Calcitonin is secreted from the thyroid gland by an increase in serum Ca2+ levels, and acts to lower the Ca2+ levels, which counteracts parathormone. Calcitonin lowers Ca2+ levels by 1) inhibiting Ca2+ absorption by the intestines, 2) inhibiting osteoclast activity in bones, 3) inhibiting renal tubular cell reabsorption of Ca2+ by allowing Ca2+ to be secreted in the urine.
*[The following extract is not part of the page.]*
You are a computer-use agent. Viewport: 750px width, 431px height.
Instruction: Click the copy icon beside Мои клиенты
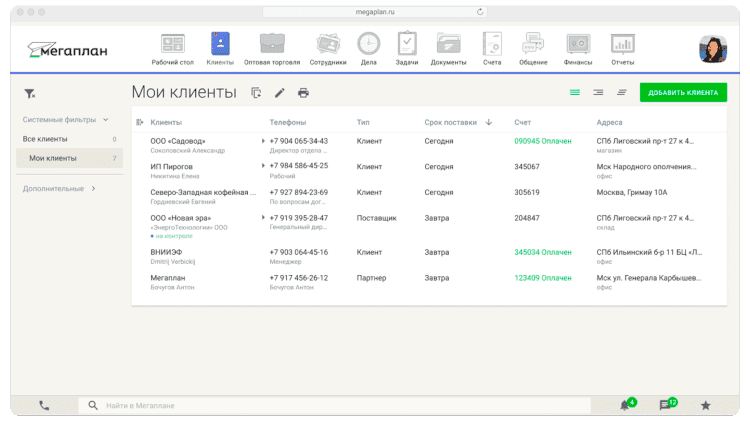(256, 93)
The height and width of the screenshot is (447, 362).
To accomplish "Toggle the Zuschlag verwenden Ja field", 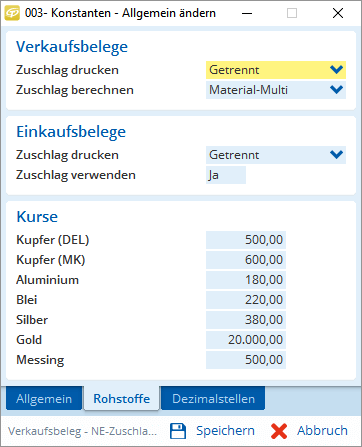I will click(226, 175).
Therefore, calcitonin protects bone from Ca2+ loss, however, it has not proved to be effective in preventing bone loss in immobilization in either animals [Thomas et al., 1995] or humans [Hantman et al., 1973].

3.3. Dietary factors

Ca, vitamin D, and vitamin K are the essential factors for bone formation, and their oral intake is recommended during spaceflight.
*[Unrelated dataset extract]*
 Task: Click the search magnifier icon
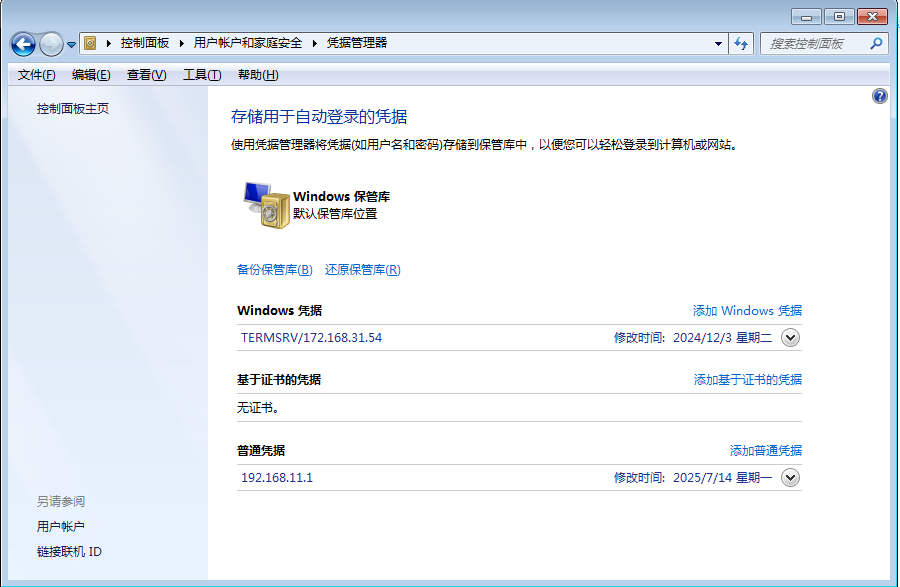(876, 43)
3.4. Electric fields and vibration

Studies have shown exposure of marrow culture to low-frequency, low-intensity electric fields inhibited the recruitment of osteoclasts [Rubin et al., 1996]. Low magnitude (0.25 G) and high frequency (30-90 Hz) vibration has been proved to be effective in inhibiting bone loss and increasing bone formation in humans [Bosco et al., 1999, Rubin et al. 2004]. This vibration constitues a promising countermeasure against bone loss in spaceflight, and studies are now being conducted to clarify the optimal magnitude and frequency.
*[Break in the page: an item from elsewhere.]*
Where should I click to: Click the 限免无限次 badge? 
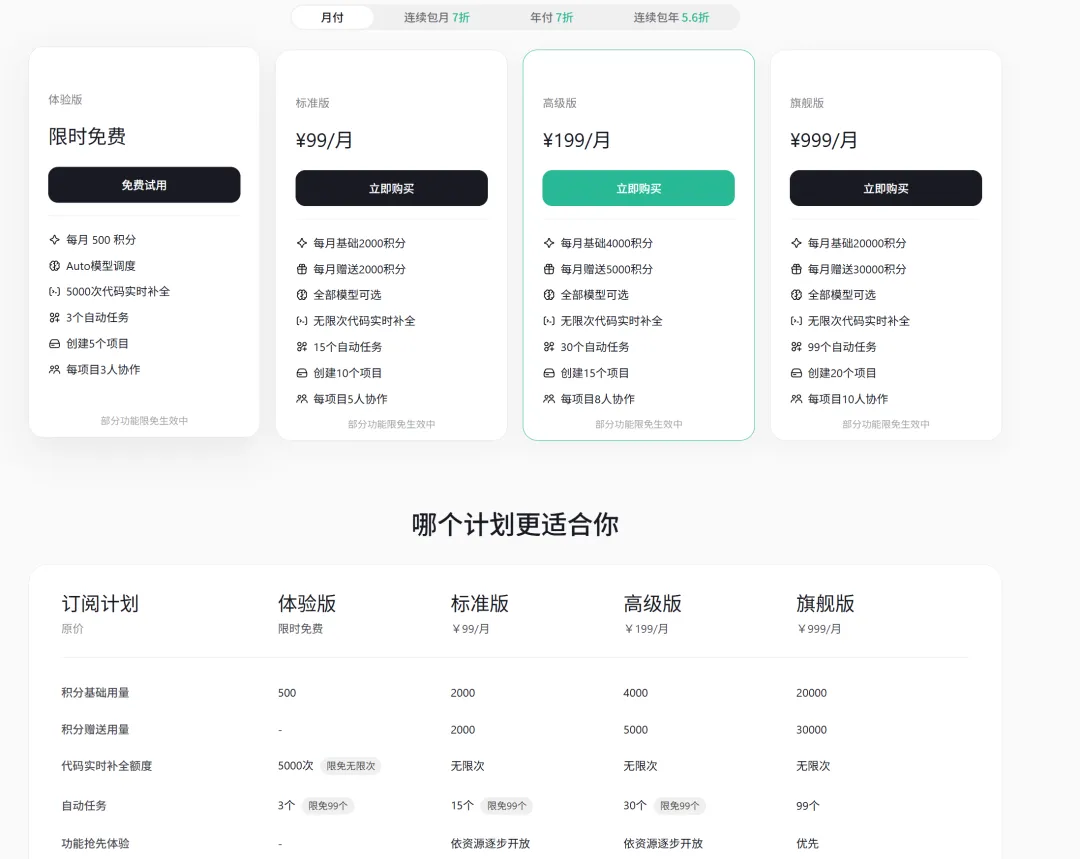(x=351, y=766)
4. Bone resorption factors

4.1. Immobilization

The unloading of weight bearing on bone on Earth is associated with prolonged bed rest, immobilization, or paralysis. Studies of patients with spinal cord injury have demonstrated that approximately 30–50% of lower extremity bone mass can be lost before reaching a plateau, which occurs an average of approximately 16 months after admission [Biering-Sorensen et al. 1990, Garland et al. 1992].

4.2. Hormones

Chronic increase in parathormone levels enhances resorption, which causes osteoporosis. This increase in parathormone is sometimes produced by lower serum Ca2+ and vitamin D; however, intermittent administration of parathormone with enough Ca2+ levels with vitamin D can also be anabolic. Thyroid hormones and glucocorticoid can be a cause of osteoporosis, but it is unlikely to occur in space.

4.3. Dietary factors

High Na+ intake enhances Na+ excretion as well as urinary Ca2+ excretion. A high level of dietary protein also provides an acid load, which causes bone loss mediated by skeletal buffering. Therefore, it is favorable for space food to contain low salt as well as low protein.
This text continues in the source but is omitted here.